Many of them did not have the skill set to tackle difficult reading. Students have encountered difficult reading before, but their computers enabled them to find more simple resources. This project required them to explain how India became independent (choosing a combination of 6 possible causes) by selecting specific quotes and portions from the primary sources only. They allocated a certain percentage to each of the 6 possible causes, but had to justify their choices with specific parts of each primary source. They were forced to understand the information in the primary source.
The "chunking" advice was very useful, but the best resource the students had to understand the difficult primary sources were their groups. After they read a few sentences, they would have great conversations about what the chunk was about. I heard students correcting each other, building on each other's knowledge, reminding each other about context clues, identifying vocabulary words, etc.

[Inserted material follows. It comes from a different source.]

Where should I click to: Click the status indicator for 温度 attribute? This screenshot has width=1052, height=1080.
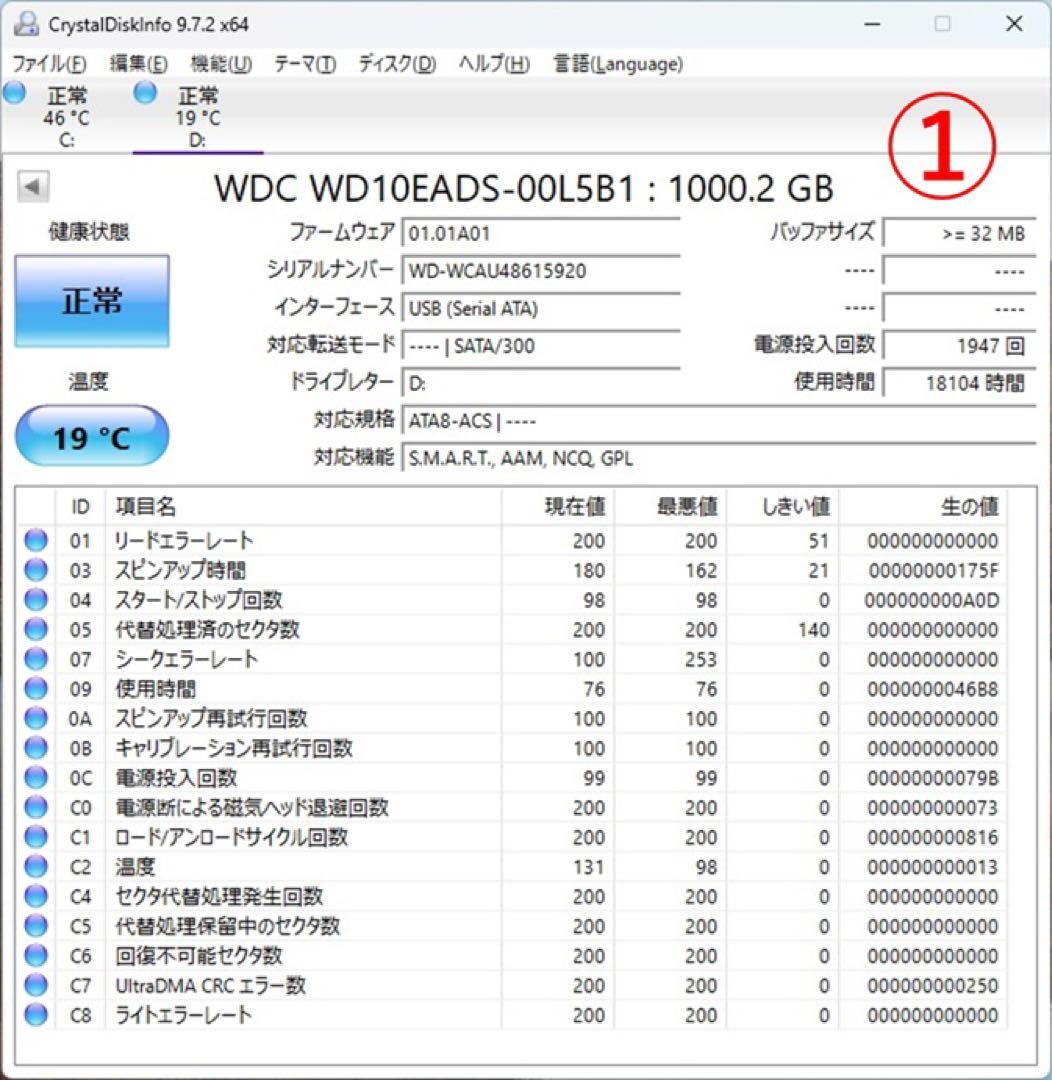click(35, 866)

It was really exciting. I just found it interesting that when students were initially told to use this method it was ignored, but when I sat down in a moment of frustration and retaught it and modeled it for them they took right to it. This just reinforces something we've blogged about before. The more I teach, the less they learn. If they don't "need" what you are teaching, they won't remember and/or use it. Whole-group direct instruction should be limited as much as possible. As students begin to work and you identify a few students beginning to struggle, you can "spot teach" as needed. If a student can learn something on their own, why steal that from them with unnecessary instructions and advice? New motto: Don't steal their learning.